◆ The problem ◆
Return only the lines running from the top of the entries to the line with "Task: Click the calendar", inclusive, exactly as written.

[Start of section]

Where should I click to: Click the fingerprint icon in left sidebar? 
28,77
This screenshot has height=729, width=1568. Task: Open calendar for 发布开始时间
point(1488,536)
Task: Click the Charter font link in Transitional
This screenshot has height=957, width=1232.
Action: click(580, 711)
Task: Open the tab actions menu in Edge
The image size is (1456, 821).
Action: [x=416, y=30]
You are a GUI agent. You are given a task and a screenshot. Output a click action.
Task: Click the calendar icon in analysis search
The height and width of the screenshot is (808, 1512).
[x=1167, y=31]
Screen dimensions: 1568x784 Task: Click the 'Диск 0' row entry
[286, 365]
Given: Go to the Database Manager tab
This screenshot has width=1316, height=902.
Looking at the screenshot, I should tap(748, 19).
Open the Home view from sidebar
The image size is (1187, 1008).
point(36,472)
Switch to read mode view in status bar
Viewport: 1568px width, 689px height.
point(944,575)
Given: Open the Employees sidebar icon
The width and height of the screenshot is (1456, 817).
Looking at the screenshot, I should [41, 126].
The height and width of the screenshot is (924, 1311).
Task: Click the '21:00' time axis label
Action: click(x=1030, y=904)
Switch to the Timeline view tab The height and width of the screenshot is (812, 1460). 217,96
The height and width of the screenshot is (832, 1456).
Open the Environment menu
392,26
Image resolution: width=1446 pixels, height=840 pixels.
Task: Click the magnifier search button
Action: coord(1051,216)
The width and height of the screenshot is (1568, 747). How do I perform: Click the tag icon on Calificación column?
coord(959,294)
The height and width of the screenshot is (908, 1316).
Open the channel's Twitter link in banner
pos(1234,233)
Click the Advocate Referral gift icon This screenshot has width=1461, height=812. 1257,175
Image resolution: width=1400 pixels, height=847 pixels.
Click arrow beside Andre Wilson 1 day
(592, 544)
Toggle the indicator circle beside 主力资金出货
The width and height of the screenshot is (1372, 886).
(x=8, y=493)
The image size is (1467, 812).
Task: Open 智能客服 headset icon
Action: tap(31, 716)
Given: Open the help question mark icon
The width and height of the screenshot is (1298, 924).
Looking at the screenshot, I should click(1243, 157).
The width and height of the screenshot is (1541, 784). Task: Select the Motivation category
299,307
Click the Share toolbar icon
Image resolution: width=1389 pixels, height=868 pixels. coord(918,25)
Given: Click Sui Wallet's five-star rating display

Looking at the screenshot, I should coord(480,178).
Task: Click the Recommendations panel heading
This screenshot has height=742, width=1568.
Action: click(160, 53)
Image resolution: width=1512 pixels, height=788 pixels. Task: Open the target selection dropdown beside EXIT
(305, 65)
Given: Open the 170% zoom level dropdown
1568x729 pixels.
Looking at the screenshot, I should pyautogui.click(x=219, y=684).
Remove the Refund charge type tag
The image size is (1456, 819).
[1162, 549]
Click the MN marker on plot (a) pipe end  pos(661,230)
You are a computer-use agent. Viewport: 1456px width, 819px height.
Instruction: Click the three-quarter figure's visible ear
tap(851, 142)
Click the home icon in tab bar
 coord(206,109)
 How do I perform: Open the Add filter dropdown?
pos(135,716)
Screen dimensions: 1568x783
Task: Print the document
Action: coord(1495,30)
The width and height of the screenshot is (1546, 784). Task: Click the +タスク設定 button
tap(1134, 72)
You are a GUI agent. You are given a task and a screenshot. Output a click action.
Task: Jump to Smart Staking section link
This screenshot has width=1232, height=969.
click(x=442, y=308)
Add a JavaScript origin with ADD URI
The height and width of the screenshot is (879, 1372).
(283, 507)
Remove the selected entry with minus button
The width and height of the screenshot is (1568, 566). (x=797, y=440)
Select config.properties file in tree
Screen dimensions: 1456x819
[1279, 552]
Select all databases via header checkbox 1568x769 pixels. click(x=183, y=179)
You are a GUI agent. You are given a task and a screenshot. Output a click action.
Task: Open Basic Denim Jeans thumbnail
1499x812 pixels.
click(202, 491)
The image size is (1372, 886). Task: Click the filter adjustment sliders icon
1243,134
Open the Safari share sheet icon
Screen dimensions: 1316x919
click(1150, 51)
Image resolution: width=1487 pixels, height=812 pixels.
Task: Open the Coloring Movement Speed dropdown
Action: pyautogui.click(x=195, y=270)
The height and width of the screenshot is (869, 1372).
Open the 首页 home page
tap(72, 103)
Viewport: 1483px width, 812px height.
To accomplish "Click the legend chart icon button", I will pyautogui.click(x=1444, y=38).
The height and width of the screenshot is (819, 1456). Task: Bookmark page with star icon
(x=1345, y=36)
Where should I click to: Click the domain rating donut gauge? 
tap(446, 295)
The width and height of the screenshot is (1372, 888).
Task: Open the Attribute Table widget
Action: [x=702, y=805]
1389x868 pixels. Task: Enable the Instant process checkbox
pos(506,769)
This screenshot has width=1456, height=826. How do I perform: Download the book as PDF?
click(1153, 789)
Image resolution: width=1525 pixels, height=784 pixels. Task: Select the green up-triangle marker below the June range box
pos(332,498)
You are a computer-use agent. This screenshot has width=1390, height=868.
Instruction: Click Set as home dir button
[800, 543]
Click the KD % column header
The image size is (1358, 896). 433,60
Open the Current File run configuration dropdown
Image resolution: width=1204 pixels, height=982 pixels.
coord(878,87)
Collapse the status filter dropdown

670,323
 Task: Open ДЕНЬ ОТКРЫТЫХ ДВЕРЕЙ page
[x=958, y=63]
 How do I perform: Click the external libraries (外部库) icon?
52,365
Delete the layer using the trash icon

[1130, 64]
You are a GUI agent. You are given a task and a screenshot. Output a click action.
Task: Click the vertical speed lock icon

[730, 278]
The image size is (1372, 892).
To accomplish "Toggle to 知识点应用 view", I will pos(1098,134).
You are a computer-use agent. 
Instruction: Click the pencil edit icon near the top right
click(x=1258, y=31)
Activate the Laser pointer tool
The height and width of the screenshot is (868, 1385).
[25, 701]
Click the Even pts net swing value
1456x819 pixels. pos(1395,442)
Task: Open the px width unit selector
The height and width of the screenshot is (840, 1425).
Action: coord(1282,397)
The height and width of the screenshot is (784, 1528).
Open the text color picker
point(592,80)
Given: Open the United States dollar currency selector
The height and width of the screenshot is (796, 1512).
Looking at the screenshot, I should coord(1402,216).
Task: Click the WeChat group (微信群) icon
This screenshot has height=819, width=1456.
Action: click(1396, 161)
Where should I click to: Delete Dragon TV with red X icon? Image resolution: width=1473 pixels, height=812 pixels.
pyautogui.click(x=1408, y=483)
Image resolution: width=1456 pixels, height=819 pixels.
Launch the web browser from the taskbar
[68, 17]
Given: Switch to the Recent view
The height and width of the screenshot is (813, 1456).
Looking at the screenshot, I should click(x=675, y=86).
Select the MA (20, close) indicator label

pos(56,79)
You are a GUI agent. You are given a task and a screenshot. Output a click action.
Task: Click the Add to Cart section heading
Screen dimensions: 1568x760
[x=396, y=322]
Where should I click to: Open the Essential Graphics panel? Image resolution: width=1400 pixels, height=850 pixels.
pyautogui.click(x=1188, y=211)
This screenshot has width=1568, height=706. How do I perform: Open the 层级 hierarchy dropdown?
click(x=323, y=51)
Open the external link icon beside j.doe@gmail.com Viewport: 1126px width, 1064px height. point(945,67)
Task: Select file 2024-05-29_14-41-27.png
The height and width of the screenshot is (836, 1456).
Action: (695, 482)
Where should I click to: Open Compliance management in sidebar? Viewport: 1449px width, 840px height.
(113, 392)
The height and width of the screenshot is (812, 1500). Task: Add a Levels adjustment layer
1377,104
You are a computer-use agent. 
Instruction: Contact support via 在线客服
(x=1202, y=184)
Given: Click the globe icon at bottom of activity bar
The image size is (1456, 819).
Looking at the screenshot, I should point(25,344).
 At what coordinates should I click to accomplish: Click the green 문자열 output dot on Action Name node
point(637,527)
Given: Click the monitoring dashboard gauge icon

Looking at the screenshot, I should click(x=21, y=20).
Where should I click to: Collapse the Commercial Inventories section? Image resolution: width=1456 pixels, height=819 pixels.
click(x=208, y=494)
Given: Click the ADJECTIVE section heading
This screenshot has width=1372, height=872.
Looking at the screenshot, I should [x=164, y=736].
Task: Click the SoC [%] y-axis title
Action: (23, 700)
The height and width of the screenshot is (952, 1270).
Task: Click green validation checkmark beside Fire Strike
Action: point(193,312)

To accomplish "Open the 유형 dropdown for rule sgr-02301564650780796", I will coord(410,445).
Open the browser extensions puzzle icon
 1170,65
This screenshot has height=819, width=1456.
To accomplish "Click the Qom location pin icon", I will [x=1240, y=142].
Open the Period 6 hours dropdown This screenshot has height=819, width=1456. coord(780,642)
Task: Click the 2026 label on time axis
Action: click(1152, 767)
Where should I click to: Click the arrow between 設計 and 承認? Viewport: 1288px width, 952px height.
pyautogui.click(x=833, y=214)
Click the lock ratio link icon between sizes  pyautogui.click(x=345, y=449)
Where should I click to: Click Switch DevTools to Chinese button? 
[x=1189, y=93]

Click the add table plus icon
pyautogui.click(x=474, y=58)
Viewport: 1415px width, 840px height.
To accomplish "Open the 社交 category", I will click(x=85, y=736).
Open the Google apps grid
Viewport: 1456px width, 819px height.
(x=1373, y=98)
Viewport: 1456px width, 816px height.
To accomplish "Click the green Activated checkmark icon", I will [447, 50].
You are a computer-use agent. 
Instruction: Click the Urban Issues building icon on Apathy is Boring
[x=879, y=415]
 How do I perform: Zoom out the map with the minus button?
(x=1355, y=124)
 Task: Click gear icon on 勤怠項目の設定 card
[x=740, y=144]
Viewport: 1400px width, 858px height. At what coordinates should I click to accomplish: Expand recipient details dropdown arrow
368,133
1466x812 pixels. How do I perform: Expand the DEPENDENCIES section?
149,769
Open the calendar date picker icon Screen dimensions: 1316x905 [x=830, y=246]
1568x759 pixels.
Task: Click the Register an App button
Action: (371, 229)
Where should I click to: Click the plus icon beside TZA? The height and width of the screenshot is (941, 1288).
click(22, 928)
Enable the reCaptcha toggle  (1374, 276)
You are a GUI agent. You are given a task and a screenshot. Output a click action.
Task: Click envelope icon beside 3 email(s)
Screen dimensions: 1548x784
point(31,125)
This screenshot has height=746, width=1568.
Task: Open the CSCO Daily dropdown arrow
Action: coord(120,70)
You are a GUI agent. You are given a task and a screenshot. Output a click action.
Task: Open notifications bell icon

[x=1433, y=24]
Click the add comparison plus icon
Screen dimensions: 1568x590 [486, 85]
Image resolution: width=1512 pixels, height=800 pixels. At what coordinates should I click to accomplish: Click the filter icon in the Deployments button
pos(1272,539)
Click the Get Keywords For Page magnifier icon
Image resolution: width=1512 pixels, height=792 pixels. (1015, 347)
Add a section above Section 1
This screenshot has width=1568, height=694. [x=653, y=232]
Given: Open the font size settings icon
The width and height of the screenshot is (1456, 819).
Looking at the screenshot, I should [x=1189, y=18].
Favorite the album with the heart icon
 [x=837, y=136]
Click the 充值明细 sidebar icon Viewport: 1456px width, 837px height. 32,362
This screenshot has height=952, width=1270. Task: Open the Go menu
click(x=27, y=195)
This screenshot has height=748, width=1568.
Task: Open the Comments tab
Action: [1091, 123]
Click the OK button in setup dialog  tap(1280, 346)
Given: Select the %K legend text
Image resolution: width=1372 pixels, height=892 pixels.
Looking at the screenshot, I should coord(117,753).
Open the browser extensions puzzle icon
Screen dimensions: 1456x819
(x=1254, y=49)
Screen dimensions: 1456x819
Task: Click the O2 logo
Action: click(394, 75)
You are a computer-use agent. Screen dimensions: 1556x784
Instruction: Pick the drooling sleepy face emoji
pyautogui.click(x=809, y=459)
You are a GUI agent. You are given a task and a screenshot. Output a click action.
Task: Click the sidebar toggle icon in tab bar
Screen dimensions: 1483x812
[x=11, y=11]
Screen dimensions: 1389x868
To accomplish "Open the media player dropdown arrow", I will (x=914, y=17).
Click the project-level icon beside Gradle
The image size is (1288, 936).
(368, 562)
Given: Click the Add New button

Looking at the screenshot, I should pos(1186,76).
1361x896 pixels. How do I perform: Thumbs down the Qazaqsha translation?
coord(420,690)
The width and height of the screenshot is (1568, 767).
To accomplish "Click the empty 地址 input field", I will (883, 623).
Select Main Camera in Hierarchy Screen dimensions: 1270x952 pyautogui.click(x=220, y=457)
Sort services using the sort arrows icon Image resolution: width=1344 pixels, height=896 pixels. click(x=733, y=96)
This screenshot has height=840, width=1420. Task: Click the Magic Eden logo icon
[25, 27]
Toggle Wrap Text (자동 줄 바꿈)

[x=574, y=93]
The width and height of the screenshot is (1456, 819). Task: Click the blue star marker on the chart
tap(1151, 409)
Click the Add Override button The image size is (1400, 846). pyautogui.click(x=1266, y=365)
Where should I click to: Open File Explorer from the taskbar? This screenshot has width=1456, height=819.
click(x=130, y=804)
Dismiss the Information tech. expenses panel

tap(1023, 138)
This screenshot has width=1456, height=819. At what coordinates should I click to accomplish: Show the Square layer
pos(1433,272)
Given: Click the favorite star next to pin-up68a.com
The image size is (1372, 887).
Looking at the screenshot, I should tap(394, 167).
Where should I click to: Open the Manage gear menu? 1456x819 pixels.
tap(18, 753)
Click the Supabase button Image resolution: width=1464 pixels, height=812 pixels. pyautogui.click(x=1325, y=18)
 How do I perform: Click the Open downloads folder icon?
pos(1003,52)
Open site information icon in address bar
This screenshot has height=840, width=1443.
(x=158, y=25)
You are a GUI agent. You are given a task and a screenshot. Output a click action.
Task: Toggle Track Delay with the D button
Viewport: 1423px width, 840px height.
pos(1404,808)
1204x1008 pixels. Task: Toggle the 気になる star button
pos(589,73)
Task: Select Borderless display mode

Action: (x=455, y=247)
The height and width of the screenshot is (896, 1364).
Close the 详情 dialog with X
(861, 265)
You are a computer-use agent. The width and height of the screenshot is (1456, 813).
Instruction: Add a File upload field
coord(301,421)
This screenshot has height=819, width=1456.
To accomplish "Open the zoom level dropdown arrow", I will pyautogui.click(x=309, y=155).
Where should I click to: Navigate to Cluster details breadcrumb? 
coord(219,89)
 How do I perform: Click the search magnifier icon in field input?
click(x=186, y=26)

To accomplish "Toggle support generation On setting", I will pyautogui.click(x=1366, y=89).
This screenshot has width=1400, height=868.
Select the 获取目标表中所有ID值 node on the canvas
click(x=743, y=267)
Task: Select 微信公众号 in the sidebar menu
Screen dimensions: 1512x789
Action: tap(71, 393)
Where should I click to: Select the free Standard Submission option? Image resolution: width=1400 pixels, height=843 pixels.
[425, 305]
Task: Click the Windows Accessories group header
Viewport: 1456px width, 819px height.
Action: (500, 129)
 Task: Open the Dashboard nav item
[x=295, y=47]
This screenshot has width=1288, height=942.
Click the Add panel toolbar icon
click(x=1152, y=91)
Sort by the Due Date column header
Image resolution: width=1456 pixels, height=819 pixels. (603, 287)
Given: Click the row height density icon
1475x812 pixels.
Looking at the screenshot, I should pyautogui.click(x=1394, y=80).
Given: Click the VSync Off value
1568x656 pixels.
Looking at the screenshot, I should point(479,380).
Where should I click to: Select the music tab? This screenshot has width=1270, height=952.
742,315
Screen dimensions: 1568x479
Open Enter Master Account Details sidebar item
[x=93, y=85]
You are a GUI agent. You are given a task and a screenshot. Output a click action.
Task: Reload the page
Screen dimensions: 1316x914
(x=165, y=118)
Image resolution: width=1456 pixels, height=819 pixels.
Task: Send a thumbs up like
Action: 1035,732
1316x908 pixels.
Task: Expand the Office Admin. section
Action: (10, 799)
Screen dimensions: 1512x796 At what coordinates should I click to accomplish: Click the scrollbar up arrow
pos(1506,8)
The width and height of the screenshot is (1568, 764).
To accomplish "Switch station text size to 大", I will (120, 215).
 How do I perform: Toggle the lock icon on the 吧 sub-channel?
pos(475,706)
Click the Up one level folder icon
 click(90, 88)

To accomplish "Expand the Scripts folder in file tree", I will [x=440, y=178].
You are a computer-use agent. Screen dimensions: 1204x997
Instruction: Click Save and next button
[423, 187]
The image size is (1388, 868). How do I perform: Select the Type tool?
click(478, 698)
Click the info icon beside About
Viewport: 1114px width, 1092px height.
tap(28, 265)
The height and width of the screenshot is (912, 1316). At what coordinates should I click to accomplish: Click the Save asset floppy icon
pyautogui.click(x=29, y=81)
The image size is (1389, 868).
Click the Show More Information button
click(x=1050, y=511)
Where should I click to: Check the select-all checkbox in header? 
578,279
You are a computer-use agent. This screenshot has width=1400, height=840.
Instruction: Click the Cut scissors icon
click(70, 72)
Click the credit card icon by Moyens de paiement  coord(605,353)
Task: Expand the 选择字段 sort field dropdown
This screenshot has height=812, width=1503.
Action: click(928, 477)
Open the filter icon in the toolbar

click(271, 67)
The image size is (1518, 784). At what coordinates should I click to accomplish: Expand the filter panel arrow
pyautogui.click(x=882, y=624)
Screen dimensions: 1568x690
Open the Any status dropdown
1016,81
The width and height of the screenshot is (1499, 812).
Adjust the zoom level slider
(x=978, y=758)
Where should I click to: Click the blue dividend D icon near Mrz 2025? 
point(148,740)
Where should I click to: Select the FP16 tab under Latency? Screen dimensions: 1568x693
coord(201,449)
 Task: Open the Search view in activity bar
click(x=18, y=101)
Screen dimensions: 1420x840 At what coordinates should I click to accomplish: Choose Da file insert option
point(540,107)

[End of section]

◆ Written solution ◆
Where should I click to: Click the fingerprint icon in left sidebar? 
28,77
This screenshot has height=729, width=1568. Task: Open calendar for 发布开始时间
point(1488,536)
Task: Click the Charter font link in Transitional
This screenshot has height=957, width=1232.
Action: click(580, 711)
Task: Open the tab actions menu in Edge
The image size is (1456, 821).
Action: [x=416, y=30]
You are a GUI agent. You are given a task and a screenshot. Output a click action.
Task: Click the calendar icon in analysis search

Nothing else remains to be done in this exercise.